The Whitefish School District has been awarded a $13,200 Quality Schools Planning Grant to help create conceptual designs for a proposed new high school.

The grant from the Montana Department of Commerce will help the district pay for architectural design services and conceptual design studies, according to a press release from Steeplechase Development Advisors, the project manager.

The rest of the expense will be covered by the district’s tax increment financing fund, which is earmarked for capital outlay projects.

The school board hired Bayard Dominick and Chris Kelsey of Steeplechase in October to guide the district through the planning and evaluation process of building a new or remodeled high school.
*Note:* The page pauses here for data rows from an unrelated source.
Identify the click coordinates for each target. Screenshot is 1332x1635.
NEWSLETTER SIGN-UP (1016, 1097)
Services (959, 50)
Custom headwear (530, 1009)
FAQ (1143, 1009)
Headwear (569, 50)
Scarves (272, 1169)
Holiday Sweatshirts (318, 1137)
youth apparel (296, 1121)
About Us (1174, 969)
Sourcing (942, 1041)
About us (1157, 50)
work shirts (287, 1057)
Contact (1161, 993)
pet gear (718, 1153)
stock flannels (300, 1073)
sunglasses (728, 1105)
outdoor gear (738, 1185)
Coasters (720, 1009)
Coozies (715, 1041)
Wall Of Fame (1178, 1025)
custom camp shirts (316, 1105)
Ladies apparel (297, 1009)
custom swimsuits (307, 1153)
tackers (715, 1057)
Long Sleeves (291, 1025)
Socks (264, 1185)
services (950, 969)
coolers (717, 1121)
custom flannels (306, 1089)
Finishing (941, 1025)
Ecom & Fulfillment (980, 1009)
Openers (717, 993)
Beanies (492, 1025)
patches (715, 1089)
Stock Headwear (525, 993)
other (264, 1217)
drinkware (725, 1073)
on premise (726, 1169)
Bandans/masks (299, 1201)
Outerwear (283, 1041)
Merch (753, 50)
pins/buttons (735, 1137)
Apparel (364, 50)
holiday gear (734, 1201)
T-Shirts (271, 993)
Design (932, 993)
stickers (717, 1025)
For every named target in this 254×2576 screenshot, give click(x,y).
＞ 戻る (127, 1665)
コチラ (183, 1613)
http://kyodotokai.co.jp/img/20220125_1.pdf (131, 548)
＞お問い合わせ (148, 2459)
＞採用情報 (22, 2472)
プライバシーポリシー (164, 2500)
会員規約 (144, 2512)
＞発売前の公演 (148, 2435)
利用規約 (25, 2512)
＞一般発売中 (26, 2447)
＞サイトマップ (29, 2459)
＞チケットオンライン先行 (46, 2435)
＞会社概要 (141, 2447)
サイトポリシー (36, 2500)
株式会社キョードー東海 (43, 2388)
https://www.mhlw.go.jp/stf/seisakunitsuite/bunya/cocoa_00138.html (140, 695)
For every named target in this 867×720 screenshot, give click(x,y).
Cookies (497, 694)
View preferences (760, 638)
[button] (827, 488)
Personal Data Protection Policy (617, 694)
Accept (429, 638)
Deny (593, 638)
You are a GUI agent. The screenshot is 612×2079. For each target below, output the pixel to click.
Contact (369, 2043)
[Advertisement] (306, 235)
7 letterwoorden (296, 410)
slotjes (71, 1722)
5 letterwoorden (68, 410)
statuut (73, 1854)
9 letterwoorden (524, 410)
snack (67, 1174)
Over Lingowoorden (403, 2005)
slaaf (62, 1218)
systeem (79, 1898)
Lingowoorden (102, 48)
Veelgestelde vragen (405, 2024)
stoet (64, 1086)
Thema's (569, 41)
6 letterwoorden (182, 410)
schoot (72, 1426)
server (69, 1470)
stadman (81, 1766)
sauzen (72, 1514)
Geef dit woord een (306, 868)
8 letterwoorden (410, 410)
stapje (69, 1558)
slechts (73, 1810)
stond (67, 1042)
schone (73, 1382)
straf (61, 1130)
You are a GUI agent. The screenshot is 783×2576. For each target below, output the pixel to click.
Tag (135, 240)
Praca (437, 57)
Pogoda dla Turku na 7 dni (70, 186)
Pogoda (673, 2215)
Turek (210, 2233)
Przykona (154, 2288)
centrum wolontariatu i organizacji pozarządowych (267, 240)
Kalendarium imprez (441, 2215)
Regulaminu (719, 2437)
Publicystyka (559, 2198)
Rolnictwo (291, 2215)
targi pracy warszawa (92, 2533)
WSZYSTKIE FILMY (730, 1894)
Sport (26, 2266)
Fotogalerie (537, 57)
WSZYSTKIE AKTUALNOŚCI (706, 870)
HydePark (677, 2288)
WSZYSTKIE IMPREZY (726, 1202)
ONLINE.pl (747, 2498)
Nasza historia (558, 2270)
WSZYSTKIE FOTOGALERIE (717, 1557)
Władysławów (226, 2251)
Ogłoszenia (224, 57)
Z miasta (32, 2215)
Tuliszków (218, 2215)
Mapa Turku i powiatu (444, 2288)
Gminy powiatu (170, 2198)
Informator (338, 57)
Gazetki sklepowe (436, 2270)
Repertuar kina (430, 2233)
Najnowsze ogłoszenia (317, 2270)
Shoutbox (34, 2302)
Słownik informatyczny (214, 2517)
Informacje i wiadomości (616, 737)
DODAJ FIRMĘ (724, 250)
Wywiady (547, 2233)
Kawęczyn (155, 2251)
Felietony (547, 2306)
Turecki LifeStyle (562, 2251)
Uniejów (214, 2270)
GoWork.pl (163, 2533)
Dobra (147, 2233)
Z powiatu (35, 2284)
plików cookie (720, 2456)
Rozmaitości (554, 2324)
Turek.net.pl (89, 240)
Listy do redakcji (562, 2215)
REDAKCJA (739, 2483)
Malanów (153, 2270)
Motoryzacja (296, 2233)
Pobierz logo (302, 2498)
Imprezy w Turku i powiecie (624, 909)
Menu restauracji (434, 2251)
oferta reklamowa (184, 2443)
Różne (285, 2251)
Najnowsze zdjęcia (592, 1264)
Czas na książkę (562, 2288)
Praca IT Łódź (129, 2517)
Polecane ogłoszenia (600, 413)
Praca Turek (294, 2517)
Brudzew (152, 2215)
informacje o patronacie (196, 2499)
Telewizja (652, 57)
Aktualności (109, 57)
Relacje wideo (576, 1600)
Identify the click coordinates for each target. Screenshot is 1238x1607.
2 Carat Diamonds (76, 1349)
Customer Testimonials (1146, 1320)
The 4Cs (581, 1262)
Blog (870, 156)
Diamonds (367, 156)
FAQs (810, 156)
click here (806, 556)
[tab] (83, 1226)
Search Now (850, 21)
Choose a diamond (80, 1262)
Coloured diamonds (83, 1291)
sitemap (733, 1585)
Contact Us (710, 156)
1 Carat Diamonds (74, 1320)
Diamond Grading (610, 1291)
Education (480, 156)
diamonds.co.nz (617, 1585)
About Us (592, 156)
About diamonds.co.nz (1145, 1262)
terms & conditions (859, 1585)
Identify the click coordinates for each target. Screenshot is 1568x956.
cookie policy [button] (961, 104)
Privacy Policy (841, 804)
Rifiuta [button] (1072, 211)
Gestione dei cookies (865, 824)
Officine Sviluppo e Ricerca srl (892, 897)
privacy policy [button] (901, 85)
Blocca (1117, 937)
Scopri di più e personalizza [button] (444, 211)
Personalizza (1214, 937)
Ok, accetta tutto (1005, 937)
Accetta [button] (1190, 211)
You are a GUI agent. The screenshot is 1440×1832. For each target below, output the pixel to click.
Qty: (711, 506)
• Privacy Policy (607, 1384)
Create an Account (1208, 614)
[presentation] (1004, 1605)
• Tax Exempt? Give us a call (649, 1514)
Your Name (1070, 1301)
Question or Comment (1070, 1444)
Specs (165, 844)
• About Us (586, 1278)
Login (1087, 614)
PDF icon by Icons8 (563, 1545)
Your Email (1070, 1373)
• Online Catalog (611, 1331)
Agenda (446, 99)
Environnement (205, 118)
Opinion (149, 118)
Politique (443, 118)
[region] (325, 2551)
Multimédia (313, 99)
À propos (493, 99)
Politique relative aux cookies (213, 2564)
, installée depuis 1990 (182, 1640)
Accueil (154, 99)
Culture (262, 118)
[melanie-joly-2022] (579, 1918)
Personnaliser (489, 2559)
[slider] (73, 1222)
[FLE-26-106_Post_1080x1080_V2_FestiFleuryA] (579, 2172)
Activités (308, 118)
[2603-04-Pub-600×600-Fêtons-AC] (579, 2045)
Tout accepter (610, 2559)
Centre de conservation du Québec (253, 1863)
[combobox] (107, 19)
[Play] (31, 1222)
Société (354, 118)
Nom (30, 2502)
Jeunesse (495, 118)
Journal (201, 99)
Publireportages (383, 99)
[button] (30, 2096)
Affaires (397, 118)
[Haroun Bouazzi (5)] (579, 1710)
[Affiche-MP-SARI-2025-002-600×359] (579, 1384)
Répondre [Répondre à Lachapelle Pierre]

Steeplechase secured the Quality Schools grant and will choose an architectural firm.

The district is requesting proposals from architectural firms and will evaluate those proposals later this month. The chosen firm’s work will be integrated into a draft plan for the high school project.

The plan will describe how Whitefish High’s long-term curriculum and programs would be supported in a redesigned building and how the building would use current technology. It will outline opportunities for community partner groups to use the facility.

The plan will be based on enrollment projections and analyses of the existing building’s potential for renovation.

After the board of trustees approves the draft plan, the district will share it with the community to get comments and feedback. The revised draft will be accompanied by a funding plan.

Steeplechase anticipates it will be at least a year before the school board adopts a final plan.

The project is still in its early stages, although in spring 2009 the school board set a goal to be in a new high school in four years.

The biggest hurdle to getting a new or remodeled school is money: The district’s last two proposed high school building plans have failed to gain voter approval.

In March 2008, voters denied a $21.5 million bond request to renovate and expand the high school. Plans at that time called for 164,000 square feet of new construction, remodeling and improvements, including more than 20 new classrooms, a new food court and cafeteria and an expanded library.

School officials said then that the existing building has problems with safety and liability and no longer meets the needs of its staff and students.

It was the second time in five years that voters had denied a bond request. In 2003, taxpayers rejected a $10.4 million high school bond issue but approved $10.2 million in bonds to renovate Whitefish Middle School.